The strategic thesis says: "Write ideas worth reading in 2300. Capture how you think while writing them." Step 1 requires volume. Step 2 happens automatically through the node procedure and correction stream. No infrastructure is needed for either step that doesn't already exist.
Quality over quantity. One canonical node (score 9, D3=3) may be worth ten mediocre ones. The accumulation node argues that direction matters more than rate. If "write more" pushes toward quantity at the expense of quality, the topology degrades. Counter: the node procedure already gates quality — D-scoring, steelmanning, entropic stopping. "More" means higher throughput at the current bar, not a lower bar.
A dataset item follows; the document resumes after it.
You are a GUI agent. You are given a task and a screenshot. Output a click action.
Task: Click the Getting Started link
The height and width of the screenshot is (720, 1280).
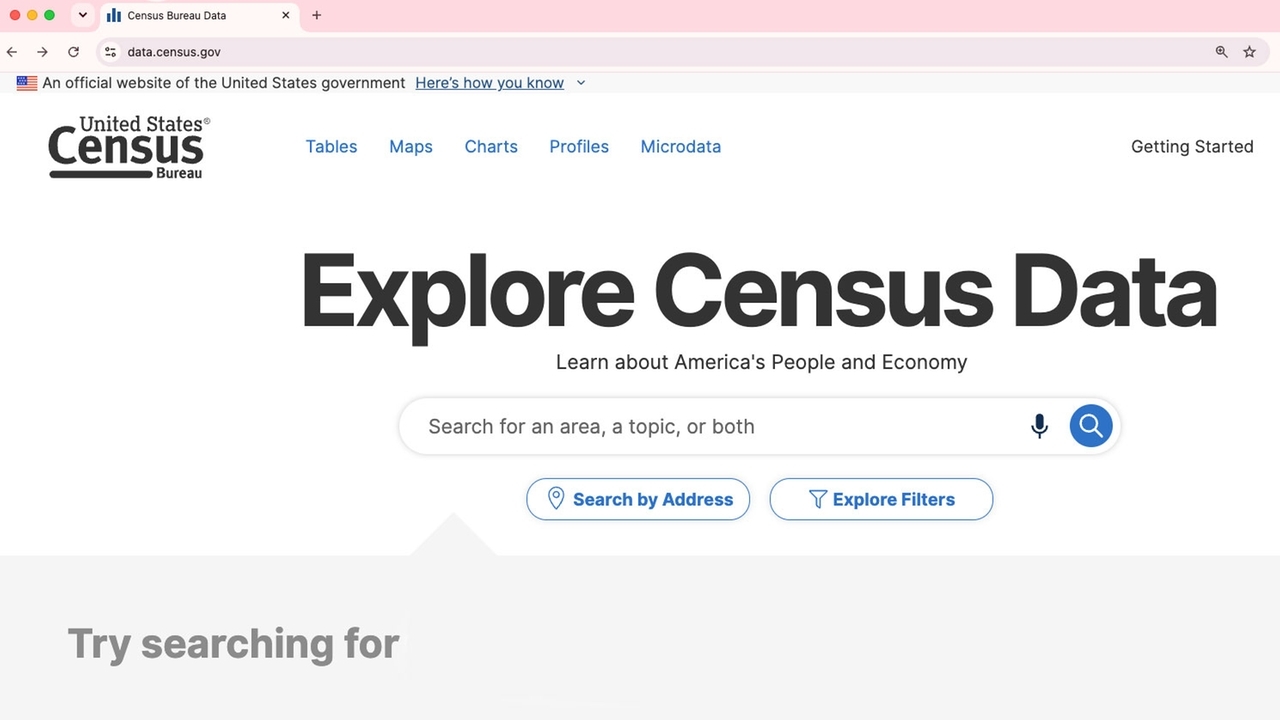click(x=1192, y=146)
The evaluation bottleneck. Producing nodes faster than they can be evaluated grows the draft queue without growing the published graph. The published graph is what compounds. A 200-node draft queue and a 62-node published graph is structurally the same as a 62-node graph with a long to-do list. The instruction should be "publish more," not just "write more."
Experiments produce knowledge that writing doesn't. The topology-is-the-model finding required an experiment, and that experiment produced this node. Experiments and ingestion are symbiotic — experiments motivate ingestion, ingestion provides data for experiments. The claim is about priority, not exclusion: at 62 nodes, the marginal node exceeds the marginal experiment in structural return. Both are valuable. If forced to choose, choose the node.
P.S. — Graph position
This node applies accumulation to the knowledge graph itself: the graph compounds through structural densification, and consistency of production matters more than intensity of experimentation.
It depends on topology-is-the-model for the empirical finding that grounds the priority claim. Without that finding, "write more" is motivational advice. With it, it's a structural argument.
It extends evaluation-bottleneck: the bottleneck is not just evaluation but the full write→evaluate→publish cycle. The draft queue is a buffer, not a product. Only published nodes compound.
It operationalizes step 1 of the strategic thesis: "write ideas worth reading in 2300" requires volume at a quality bar. The quality bar exists (D1/D2/D3). The volume does not yet.